§ **EXERCISE GOAL**:
Are you able to retype all the records below exactly?

§ **SOURCE RECORDS**:
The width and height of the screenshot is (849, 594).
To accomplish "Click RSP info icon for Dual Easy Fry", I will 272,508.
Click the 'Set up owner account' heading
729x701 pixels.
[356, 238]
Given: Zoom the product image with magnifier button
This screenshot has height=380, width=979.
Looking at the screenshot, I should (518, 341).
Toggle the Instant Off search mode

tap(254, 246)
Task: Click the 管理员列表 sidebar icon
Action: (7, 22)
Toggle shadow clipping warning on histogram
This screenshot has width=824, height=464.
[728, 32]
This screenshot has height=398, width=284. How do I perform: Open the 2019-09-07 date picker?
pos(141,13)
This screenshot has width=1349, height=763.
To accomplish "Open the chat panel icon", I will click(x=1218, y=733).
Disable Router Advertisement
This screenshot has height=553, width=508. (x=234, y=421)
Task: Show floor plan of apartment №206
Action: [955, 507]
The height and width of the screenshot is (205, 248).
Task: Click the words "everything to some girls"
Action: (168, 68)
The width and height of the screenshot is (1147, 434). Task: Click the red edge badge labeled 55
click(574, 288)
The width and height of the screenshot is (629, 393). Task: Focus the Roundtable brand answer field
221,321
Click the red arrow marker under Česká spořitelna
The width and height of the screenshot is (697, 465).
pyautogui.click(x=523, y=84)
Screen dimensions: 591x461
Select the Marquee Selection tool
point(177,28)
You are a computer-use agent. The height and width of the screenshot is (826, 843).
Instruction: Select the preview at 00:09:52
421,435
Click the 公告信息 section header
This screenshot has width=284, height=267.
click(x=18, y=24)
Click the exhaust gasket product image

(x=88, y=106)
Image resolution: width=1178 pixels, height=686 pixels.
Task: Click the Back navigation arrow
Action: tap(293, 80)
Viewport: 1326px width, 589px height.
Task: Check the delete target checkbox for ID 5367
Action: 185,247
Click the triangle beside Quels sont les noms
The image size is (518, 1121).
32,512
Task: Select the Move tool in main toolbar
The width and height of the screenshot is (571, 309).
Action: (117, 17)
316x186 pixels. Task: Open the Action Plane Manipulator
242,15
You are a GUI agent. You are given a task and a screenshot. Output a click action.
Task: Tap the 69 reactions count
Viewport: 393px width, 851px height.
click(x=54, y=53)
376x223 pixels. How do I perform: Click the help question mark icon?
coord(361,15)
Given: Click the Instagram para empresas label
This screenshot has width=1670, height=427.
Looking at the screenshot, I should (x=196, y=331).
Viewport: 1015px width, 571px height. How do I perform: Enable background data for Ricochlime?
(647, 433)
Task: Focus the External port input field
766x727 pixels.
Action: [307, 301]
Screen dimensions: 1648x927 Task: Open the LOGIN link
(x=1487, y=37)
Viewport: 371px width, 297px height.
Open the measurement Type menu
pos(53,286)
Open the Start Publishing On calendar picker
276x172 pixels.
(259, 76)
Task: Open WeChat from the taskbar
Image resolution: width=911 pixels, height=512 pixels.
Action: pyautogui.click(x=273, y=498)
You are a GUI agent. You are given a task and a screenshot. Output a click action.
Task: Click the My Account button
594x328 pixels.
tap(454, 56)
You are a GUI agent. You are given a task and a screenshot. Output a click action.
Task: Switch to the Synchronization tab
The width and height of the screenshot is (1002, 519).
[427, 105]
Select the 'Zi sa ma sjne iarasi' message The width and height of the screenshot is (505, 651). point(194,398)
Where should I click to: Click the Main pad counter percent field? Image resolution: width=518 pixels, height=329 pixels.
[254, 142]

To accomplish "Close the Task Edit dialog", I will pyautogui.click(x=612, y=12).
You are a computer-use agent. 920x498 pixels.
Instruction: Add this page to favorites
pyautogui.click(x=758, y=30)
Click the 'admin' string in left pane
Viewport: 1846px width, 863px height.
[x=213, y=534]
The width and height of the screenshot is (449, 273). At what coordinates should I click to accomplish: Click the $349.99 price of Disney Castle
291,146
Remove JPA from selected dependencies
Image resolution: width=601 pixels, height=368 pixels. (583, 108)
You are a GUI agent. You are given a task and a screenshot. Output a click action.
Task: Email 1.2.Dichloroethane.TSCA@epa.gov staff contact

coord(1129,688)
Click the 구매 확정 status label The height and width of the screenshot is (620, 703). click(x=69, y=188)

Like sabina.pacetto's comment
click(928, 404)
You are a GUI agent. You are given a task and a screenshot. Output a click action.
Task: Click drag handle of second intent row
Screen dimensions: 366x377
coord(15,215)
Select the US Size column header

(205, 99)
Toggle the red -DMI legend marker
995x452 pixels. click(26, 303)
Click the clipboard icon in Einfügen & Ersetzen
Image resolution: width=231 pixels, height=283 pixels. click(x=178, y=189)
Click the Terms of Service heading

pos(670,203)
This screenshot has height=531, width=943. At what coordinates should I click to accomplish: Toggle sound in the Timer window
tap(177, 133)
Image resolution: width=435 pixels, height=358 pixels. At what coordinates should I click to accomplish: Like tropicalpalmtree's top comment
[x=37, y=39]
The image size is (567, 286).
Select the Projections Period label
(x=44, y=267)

§ **SOLVED EXERCISE**:
The width and height of the screenshot is (849, 594).
To accomplish "Click RSP info icon for Dual Easy Fry", I will 272,508.
Click the 'Set up owner account' heading
729x701 pixels.
[356, 238]
Given: Zoom the product image with magnifier button
This screenshot has height=380, width=979.
Looking at the screenshot, I should (518, 341).
Toggle the Instant Off search mode

tap(254, 246)
Task: Click the 管理员列表 sidebar icon
Action: (7, 22)
Toggle shadow clipping warning on histogram
This screenshot has width=824, height=464.
[728, 32]
This screenshot has height=398, width=284. How do I perform: Open the 2019-09-07 date picker?
pos(141,13)
This screenshot has width=1349, height=763.
To accomplish "Open the chat panel icon", I will click(x=1218, y=733).
Disable Router Advertisement
This screenshot has height=553, width=508. (x=234, y=421)
Task: Show floor plan of apartment №206
Action: [955, 507]
The height and width of the screenshot is (205, 248).
Task: Click the words "everything to some girls"
Action: (168, 68)
The width and height of the screenshot is (1147, 434). Task: Click the red edge badge labeled 55
click(574, 288)
The width and height of the screenshot is (629, 393). Task: Focus the Roundtable brand answer field
221,321
Click the red arrow marker under Česká spořitelna
The width and height of the screenshot is (697, 465).
pyautogui.click(x=523, y=84)
Screen dimensions: 591x461
Select the Marquee Selection tool
point(177,28)
You are a computer-use agent. The height and width of the screenshot is (826, 843).
Instruction: Select the preview at 00:09:52
421,435
Click the 公告信息 section header
This screenshot has width=284, height=267.
click(x=18, y=24)
Click the exhaust gasket product image

(x=88, y=106)
Image resolution: width=1178 pixels, height=686 pixels.
Task: Click the Back navigation arrow
Action: tap(293, 80)
Viewport: 1326px width, 589px height.
Task: Check the delete target checkbox for ID 5367
Action: 185,247
Click the triangle beside Quels sont les noms
The image size is (518, 1121).
32,512
Task: Select the Move tool in main toolbar
The width and height of the screenshot is (571, 309).
Action: (117, 17)
316x186 pixels. Task: Open the Action Plane Manipulator
242,15
You are a GUI agent. You are given a task and a screenshot. Output a click action.
Task: Tap the 69 reactions count
Viewport: 393px width, 851px height.
click(x=54, y=53)
376x223 pixels. How do I perform: Click the help question mark icon?
coord(361,15)
Given: Click the Instagram para empresas label
This screenshot has width=1670, height=427.
Looking at the screenshot, I should (x=196, y=331).
Viewport: 1015px width, 571px height. How do I perform: Enable background data for Ricochlime?
(647, 433)
Task: Focus the External port input field
766x727 pixels.
Action: [307, 301]
Screen dimensions: 1648x927 Task: Open the LOGIN link
(x=1487, y=37)
Viewport: 371px width, 297px height.
Open the measurement Type menu
pos(53,286)
Open the Start Publishing On calendar picker
276x172 pixels.
(259, 76)
Task: Open WeChat from the taskbar
Image resolution: width=911 pixels, height=512 pixels.
Action: pyautogui.click(x=273, y=498)
You are a GUI agent. You are given a task and a screenshot. Output a click action.
Task: Click the My Account button
594x328 pixels.
tap(454, 56)
You are a GUI agent. You are given a task and a screenshot. Output a click action.
Task: Switch to the Synchronization tab
The width and height of the screenshot is (1002, 519).
[427, 105]
Select the 'Zi sa ma sjne iarasi' message The width and height of the screenshot is (505, 651). point(194,398)
Where should I click to: Click the Main pad counter percent field? Image resolution: width=518 pixels, height=329 pixels.
[254, 142]

To accomplish "Close the Task Edit dialog", I will pyautogui.click(x=612, y=12).
You are a computer-use agent. 920x498 pixels.
Instruction: Add this page to favorites
pyautogui.click(x=758, y=30)
Click the 'admin' string in left pane
Viewport: 1846px width, 863px height.
[x=213, y=534]
The width and height of the screenshot is (449, 273). At what coordinates should I click to accomplish: Click the $349.99 price of Disney Castle
291,146
Remove JPA from selected dependencies
Image resolution: width=601 pixels, height=368 pixels. (583, 108)
You are a GUI agent. You are given a task and a screenshot. Output a click action.
Task: Email 1.2.Dichloroethane.TSCA@epa.gov staff contact

coord(1129,688)
Click the 구매 확정 status label The height and width of the screenshot is (620, 703). click(x=69, y=188)

Like sabina.pacetto's comment
click(928, 404)
You are a GUI agent. You are given a task and a screenshot. Output a click action.
Task: Click drag handle of second intent row
Screen dimensions: 366x377
coord(15,215)
Select the US Size column header

(205, 99)
Toggle the red -DMI legend marker
995x452 pixels. click(26, 303)
Click the clipboard icon in Einfügen & Ersetzen
Image resolution: width=231 pixels, height=283 pixels. click(x=178, y=189)
Click the Terms of Service heading

pos(670,203)
This screenshot has height=531, width=943. At what coordinates should I click to accomplish: Toggle sound in the Timer window
tap(177, 133)
Image resolution: width=435 pixels, height=358 pixels. At what coordinates should I click to accomplish: Like tropicalpalmtree's top comment
[x=37, y=39]
The image size is (567, 286).
Select the Projections Period label
(x=44, y=267)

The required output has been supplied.